Implementing your algorithm
To run your own Monte Carlo algorithm with Carlo, you need to implement the AbstractMC
interface documented in this file. For an example implementation showcasing all the features, take a look at the Ising example implementation.
Carlo.AbstractMC
— TypeThis type is an interface for implementing your own Monte Carlo algorithm that will be run by Carlo.
The following methods all need to be defined for your Monte Carlo algoritm type (here referred to as YourMC <: AbstractMC
). See Parallel run mode for a slightly different interface that allows inner MPI parallelization of your algorithm.
Carlo.init!
— FunctionCarlo.init!(mc::YourMC, ctx::MCContext, params::AbstractDict)
Executed when a simulation is started from scratch.
Carlo.sweep!
— FunctionCarlo.sweep!(mc::YourMC, ctx::MCContext)
Perform one Monte Carlo sweep or update to the configuration.
Doing measurements is supported during this step as some algorithms require doing so for efficiency.
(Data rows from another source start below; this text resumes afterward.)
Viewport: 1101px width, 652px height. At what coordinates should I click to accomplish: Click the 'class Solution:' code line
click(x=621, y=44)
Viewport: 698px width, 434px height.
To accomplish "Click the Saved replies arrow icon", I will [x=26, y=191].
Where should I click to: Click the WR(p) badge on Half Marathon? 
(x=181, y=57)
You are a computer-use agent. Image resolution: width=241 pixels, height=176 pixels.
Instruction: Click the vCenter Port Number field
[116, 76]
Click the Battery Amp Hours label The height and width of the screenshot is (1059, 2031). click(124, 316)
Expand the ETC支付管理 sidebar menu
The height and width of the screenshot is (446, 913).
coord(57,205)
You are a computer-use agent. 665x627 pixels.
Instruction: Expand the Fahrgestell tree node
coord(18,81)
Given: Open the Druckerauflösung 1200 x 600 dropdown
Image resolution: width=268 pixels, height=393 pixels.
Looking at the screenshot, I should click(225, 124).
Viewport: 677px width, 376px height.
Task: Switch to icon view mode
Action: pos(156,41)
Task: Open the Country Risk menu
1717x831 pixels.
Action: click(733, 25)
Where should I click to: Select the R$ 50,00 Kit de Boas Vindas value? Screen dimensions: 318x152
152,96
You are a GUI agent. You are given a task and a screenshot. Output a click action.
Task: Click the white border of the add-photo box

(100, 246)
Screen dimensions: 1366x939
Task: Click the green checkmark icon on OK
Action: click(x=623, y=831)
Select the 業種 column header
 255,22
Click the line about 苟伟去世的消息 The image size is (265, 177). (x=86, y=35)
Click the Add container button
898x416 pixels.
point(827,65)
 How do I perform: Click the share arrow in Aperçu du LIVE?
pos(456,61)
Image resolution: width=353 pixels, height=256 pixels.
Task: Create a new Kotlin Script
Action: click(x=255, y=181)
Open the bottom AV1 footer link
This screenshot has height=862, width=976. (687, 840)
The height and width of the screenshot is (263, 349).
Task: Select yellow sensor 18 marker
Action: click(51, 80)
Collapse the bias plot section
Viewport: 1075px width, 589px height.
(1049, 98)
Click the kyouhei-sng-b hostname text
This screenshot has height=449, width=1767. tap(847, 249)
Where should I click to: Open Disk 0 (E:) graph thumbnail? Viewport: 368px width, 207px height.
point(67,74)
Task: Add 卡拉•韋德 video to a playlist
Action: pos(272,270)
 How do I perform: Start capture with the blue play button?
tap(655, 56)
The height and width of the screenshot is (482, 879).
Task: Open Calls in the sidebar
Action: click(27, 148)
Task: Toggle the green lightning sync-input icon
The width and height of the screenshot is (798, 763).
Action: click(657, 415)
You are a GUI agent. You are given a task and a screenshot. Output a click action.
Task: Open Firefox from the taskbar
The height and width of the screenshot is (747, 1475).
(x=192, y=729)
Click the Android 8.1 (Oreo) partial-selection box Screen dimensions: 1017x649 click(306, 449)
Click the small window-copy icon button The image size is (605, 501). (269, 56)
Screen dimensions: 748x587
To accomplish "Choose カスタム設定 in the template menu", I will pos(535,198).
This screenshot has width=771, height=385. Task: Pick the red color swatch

Remember to check for is_thermalized
in that case.
Carlo.measure!
— FunctionCarlo.measure!(mc::YourMC, ctx::MCContext)
Perform one Monte Carlo measurement.
Carlo.write_checkpoint
— FunctionCarlo.write_checkpoint(mc::YourMC, out::HDF5.Group)
Save the complete state of the simulation to out
.
Carlo.read_checkpoint!
— FunctionCarlo.read_checkpoint!(mc::YourMC, in::HDF5.Group)
Read the state of the simulation from in
.
Carlo.register_evaluables
— FunctionCarlo.register_evaluables(mc::Type{YourMC}, eval::AbstractEvaluator, params::AbstractDict)
This function is used to calculate postprocessed quantities from quantities that were measured during the simulation. Common examples are variances or ratios of observables.
See evaluables for more details.
Interfacing with Carlo features
The MCContext
type, passed to your code by some of the functions above enables to use some features provided by Carlo.
Carlo.MCContext
— TypeHolds the Carlo-internal state of the simulation and provides an interface to
- Random numbers: the public field
MCContext.rng
is a random number generator (see rng) - Measurements: see
measure!(::MCContext, ::Symbol, ::Any)
- Simulation state: see
is_thermalized
Carlo.is_thermalized
— Functionis_thermalized(ctx::MCContext)::Bool
Returns true if the simulation is thermalized.
Carlo.measure!
— Methodmeasure!(ctx::MCContext, name::Symbol, value)
Measure a sample for the observable named name
. The sample value
may be either a scalar or vector of a float type.